> **RECORD EXCERPTS**

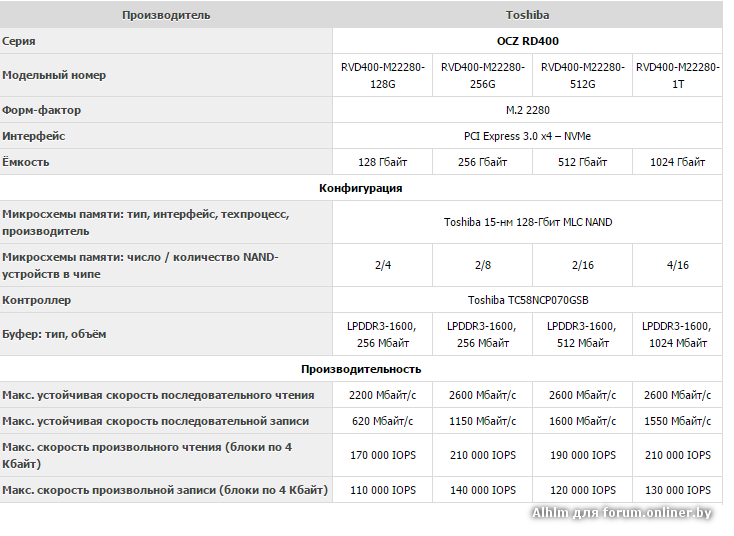Select the RVD400-M22280-512G model cell
Screen dimensions: 734x536
(x=583, y=75)
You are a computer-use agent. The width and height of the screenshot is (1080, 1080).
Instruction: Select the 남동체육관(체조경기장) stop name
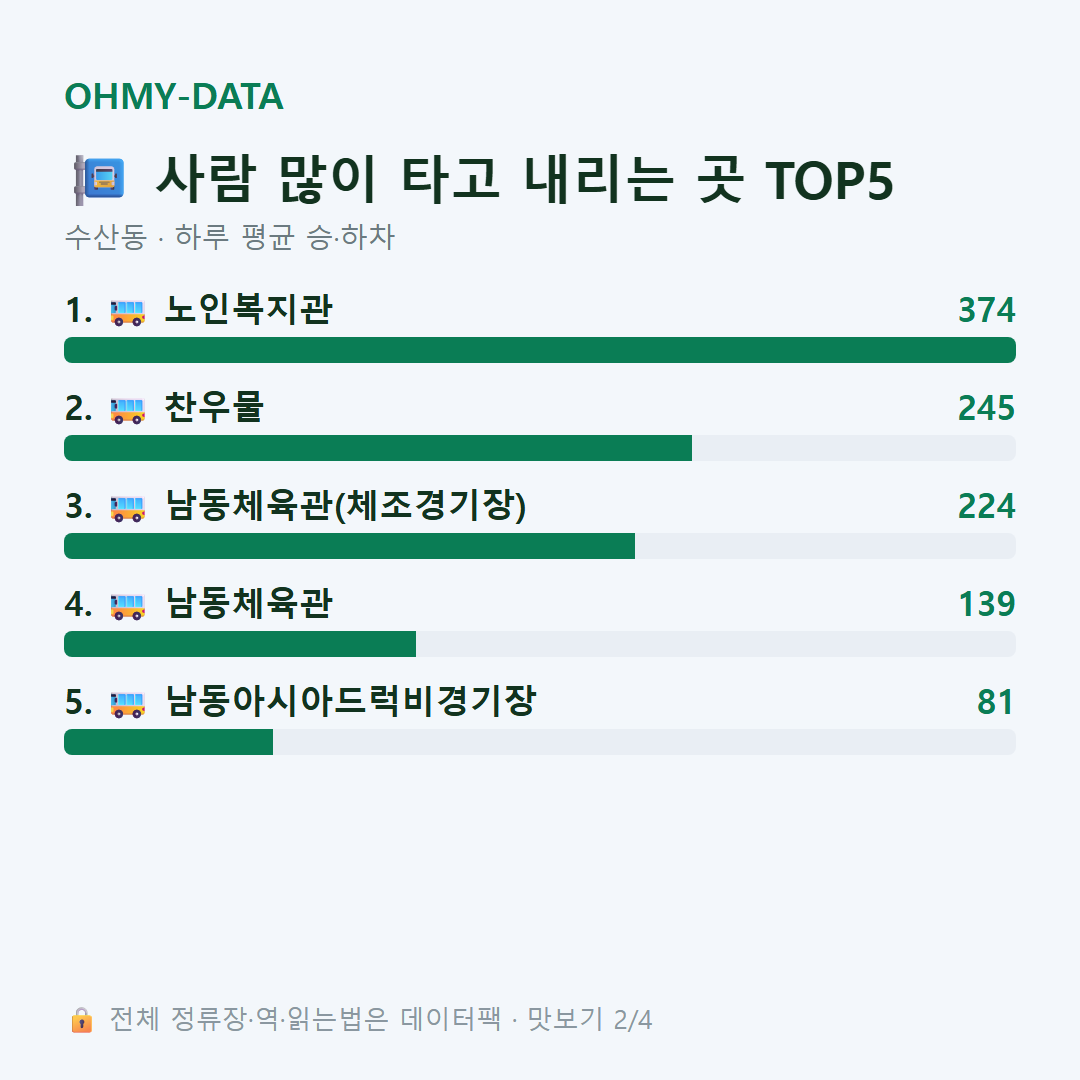click(346, 506)

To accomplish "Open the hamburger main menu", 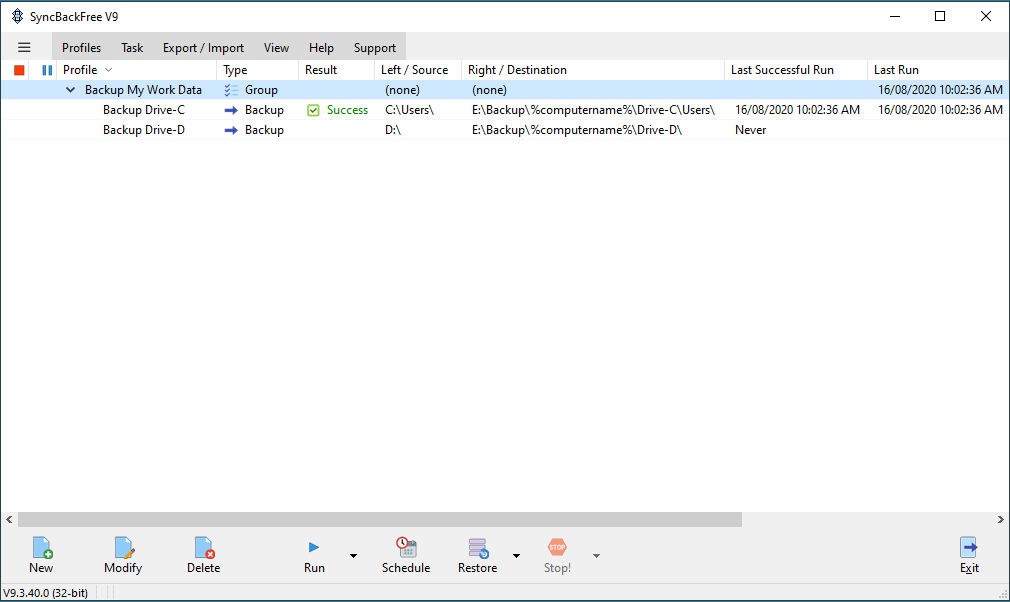I will click(x=24, y=47).
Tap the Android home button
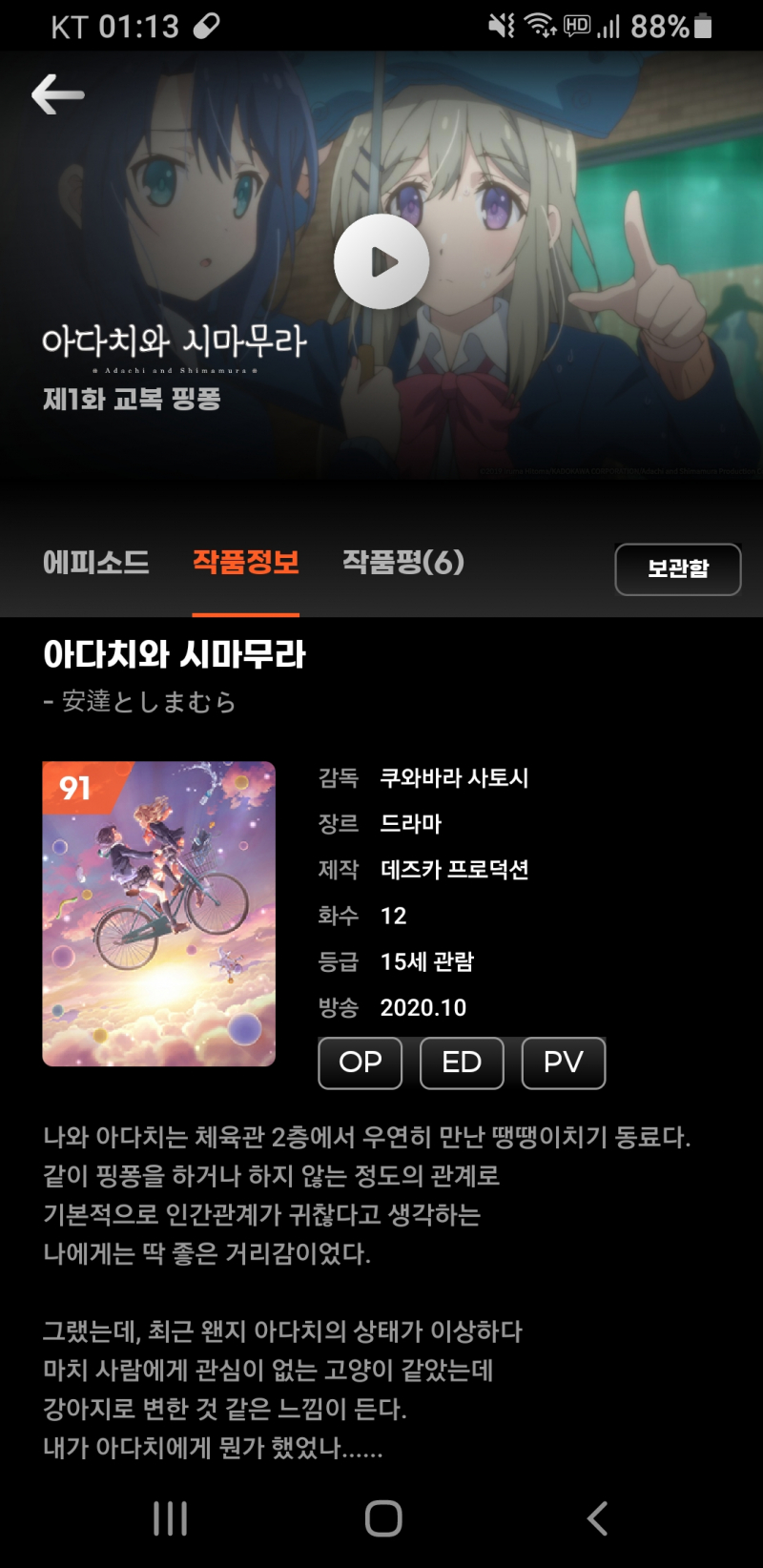This screenshot has height=1568, width=763. (x=383, y=1518)
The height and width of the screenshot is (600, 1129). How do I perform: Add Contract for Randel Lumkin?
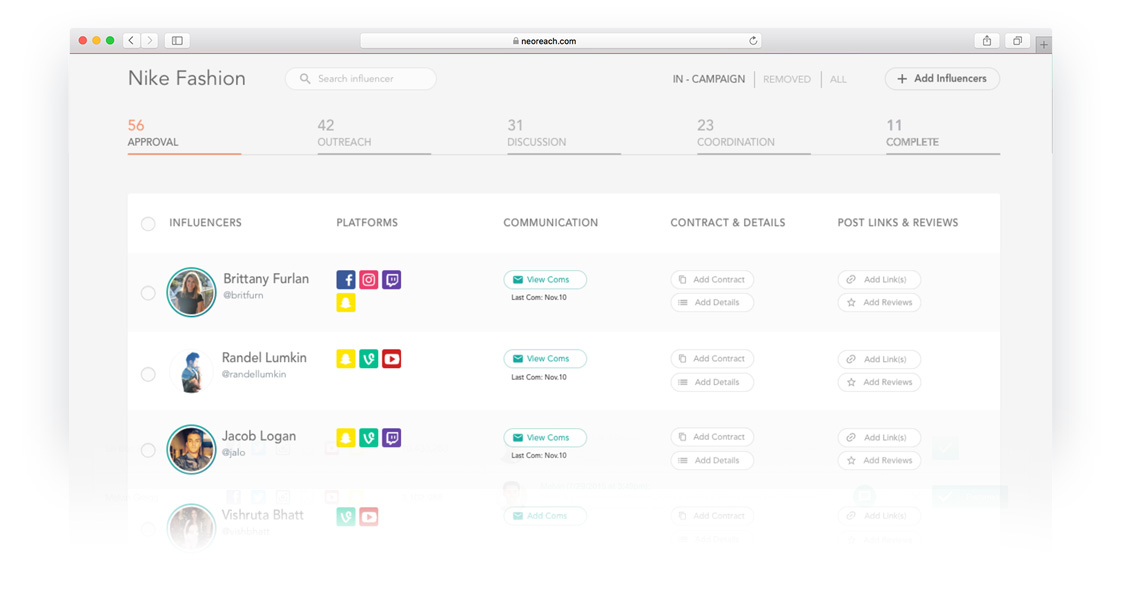[712, 359]
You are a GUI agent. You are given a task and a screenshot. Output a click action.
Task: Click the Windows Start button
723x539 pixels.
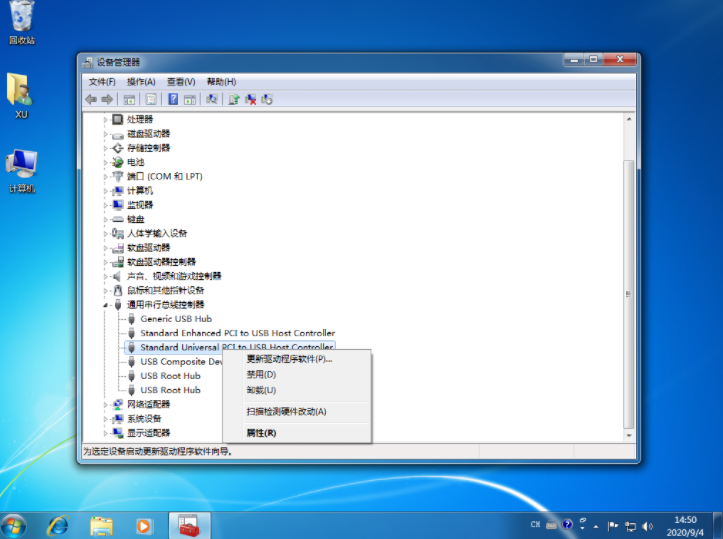tap(14, 524)
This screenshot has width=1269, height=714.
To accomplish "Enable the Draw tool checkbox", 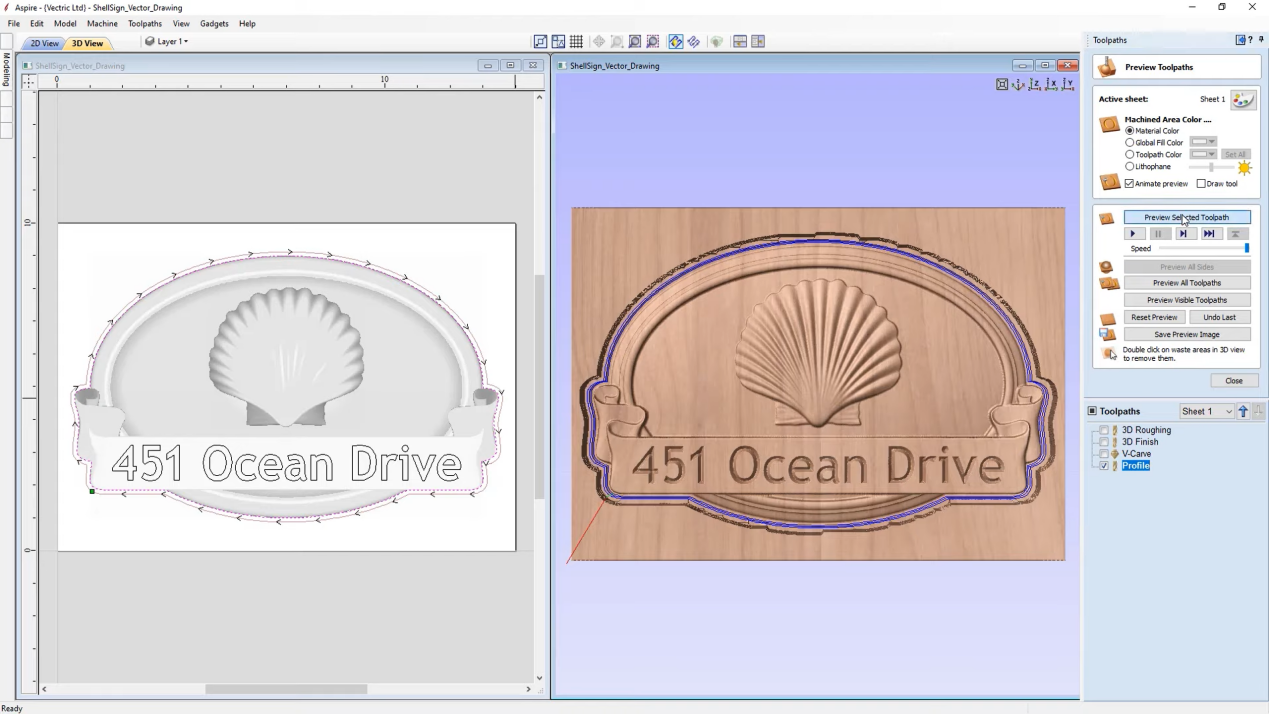I will point(1201,184).
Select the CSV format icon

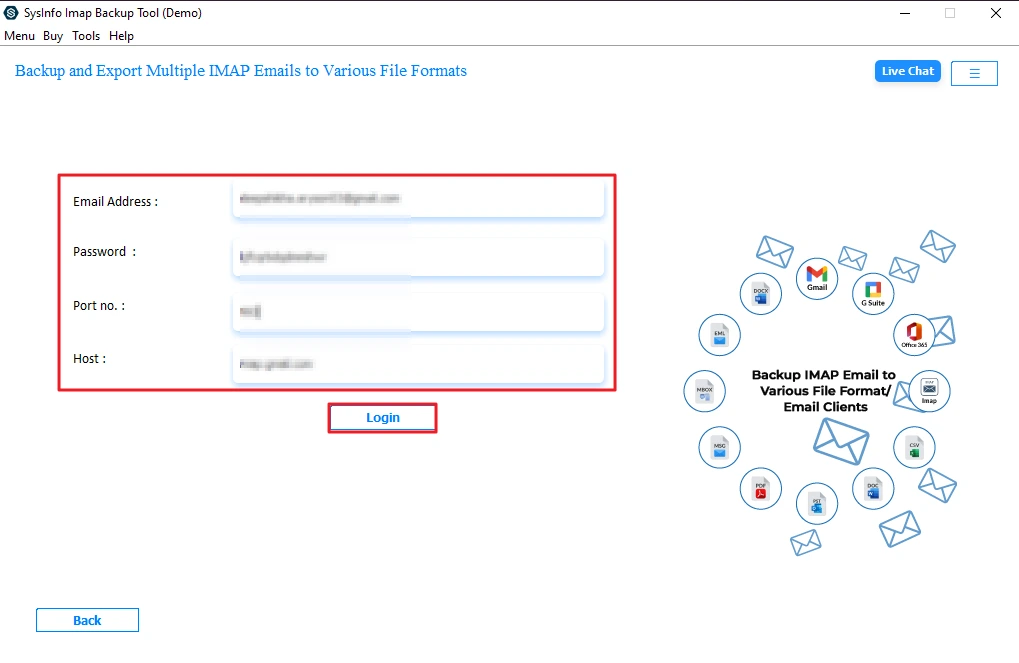[913, 447]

> **AIM**
Return everything from the start of the listing down to the line containing "click(346, 506)", copied word for word with both ends included. Leave the pictures out.

> **OUTPUT OF THE EXERCISE**
Select the RVD400-M22280-512G model cell
Screen dimensions: 734x536
(x=583, y=75)
You are a computer-use agent. The width and height of the screenshot is (1080, 1080).
Instruction: Select the 남동체육관(체조경기장) stop name
click(346, 506)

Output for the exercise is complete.